Learners first underline each affix, and then, using a dictionary and working in pairs, assign a basic meaning to each one. To contextualize this language, they could be asked to put the words into sentences, or, even, to try and fit as many of the words as possible into a story (a prize for the group that can use the most words!).

To test their memory of these words you could design an activity similar to the popular Cambridge First and Advance exam task, that is, to complete a sentence with the correct form of the word in brackets:

She works in Brussels as a simultaneous ______. (TRANSLATE)

The doctors removed an ________ in his intestine. (OBSTRUCT)

Even better would be to get learners, working in pairs or small groups, to design test sentences themselves, which they exchange with other groups.

Option 2

An alternative approach (and one which could be combined with the previous ideas) might be to start with a text that is rich in affixes. For example:

Doctors of the ancient world combined folk tradition, observation and philosophy to treat illness. Scientific medicine began in the 1600s, with the invention of the microscope and the discovery of microscopic bacteria, and with developments in anatomical knowledge. Today doctors use antibiotics to kill harmful bacteria. Surgeons can transplant organs, and scientists are uncovering the previously unknown secrets of the gene.

Ask learners to find examples of affixes, by setting them clearly focused tasks.
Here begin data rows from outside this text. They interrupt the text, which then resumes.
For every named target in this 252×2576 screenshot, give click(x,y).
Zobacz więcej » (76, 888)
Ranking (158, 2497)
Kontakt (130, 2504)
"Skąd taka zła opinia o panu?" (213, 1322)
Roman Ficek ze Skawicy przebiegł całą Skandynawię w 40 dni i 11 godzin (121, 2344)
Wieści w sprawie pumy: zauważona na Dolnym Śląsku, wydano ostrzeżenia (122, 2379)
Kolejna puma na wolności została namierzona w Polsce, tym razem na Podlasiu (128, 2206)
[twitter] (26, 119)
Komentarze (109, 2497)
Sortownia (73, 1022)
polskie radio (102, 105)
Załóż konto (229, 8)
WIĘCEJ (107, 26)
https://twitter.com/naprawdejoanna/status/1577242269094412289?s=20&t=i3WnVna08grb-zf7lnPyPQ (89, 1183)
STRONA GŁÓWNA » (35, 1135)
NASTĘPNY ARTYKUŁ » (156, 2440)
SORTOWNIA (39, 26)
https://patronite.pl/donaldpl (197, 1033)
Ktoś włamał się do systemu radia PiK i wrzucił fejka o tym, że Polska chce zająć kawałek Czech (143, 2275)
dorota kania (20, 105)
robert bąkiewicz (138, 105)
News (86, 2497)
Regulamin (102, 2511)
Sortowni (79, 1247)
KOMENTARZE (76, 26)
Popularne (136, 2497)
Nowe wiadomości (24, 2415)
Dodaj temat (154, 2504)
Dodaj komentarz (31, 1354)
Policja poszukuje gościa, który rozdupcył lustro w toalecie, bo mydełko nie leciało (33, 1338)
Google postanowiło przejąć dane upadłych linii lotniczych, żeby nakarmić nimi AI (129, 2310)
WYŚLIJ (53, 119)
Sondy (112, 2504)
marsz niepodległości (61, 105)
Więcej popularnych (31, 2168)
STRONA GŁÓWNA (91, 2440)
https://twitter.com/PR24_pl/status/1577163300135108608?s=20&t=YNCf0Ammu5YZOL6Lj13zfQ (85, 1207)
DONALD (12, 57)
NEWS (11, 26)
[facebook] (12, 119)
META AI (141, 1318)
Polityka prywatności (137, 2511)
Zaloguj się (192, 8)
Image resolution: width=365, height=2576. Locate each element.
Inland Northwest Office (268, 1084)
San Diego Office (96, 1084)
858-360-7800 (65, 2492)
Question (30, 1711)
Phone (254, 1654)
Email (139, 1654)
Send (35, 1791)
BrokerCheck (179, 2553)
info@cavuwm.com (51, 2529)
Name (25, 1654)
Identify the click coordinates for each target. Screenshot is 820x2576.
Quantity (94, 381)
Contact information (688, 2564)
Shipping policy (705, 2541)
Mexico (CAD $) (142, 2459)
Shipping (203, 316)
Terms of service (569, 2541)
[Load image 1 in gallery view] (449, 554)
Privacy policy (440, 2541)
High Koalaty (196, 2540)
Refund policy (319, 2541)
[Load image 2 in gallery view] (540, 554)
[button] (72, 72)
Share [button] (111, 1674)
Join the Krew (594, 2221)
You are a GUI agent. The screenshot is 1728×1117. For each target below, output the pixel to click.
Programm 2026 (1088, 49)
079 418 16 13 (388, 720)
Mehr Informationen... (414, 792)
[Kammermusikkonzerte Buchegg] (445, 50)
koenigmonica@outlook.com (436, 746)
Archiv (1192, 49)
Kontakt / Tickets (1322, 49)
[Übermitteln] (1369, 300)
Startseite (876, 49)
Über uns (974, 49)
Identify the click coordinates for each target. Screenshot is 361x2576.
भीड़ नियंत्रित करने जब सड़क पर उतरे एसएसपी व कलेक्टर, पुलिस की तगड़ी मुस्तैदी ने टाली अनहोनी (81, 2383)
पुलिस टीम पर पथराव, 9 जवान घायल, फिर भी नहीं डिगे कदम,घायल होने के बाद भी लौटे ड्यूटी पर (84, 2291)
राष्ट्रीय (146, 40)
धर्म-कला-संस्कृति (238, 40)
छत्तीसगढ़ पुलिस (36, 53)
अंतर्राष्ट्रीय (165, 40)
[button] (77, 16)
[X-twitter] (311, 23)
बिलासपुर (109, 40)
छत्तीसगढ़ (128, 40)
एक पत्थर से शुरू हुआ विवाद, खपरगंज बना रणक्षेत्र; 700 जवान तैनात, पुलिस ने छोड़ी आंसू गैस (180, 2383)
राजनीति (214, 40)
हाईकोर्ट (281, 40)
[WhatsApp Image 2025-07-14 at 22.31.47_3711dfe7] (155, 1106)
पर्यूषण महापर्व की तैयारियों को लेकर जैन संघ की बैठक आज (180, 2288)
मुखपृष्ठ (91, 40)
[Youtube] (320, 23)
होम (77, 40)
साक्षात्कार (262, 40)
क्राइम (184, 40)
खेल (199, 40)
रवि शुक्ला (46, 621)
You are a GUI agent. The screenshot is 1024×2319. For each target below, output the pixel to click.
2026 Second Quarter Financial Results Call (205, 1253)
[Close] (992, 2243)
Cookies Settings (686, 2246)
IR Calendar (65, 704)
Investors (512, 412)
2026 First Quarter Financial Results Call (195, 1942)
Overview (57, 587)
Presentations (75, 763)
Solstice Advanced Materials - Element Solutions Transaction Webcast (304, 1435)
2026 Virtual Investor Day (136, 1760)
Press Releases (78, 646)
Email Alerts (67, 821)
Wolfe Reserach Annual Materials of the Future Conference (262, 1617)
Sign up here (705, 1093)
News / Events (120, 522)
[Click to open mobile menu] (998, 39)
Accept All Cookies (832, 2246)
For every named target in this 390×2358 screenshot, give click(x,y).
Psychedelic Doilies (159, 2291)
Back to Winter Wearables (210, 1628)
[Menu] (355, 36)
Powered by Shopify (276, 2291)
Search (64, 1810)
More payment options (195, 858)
For example:

Find a suffix that turns an adjective into a noun (-ness)

Find a prefix that means 'across' (trans-)

Find two suffixes that go with scient- and say what part of speech they are. (-ific (adjective), -ist (noun))

Find a prefix which means 'against' (anti-)

Find two prefixes that go with cover and explain their meaning (dis-, -un)

The next stage is for learners to find (or think of) more examples of the major kinds of affix represented. For prefixes this is easy, using a dictionary (e.g. transport, transmit, transfer, etc), but for suffixes it is more difficult (how many words ending in -osophy can you think of?!), so it’s best to concentrate on only the most common endings, such as -ness, -ic, -al, -tion, -ful, -ist, for example.

These words should be put into sentence contexts. The same kind of peer-testing procedure could be used as suggested in part 1 above. Learners write gap-fill sentences for each other, in which the missing word is derived from the word in brackets:

Pasteur was a famous ______ (SCIENCE)

An alternative variety of testing activity is to ask learners to make 'corrections' to a composition whose affixes are mistaken or non-existent. 

Incidentally, there is a very useful summary of word formation rules in English, including a handy list of common affixes and their meanings, in the Macmillan English Dictionary for Advanced Learners in the central Language Awareness section (LA22).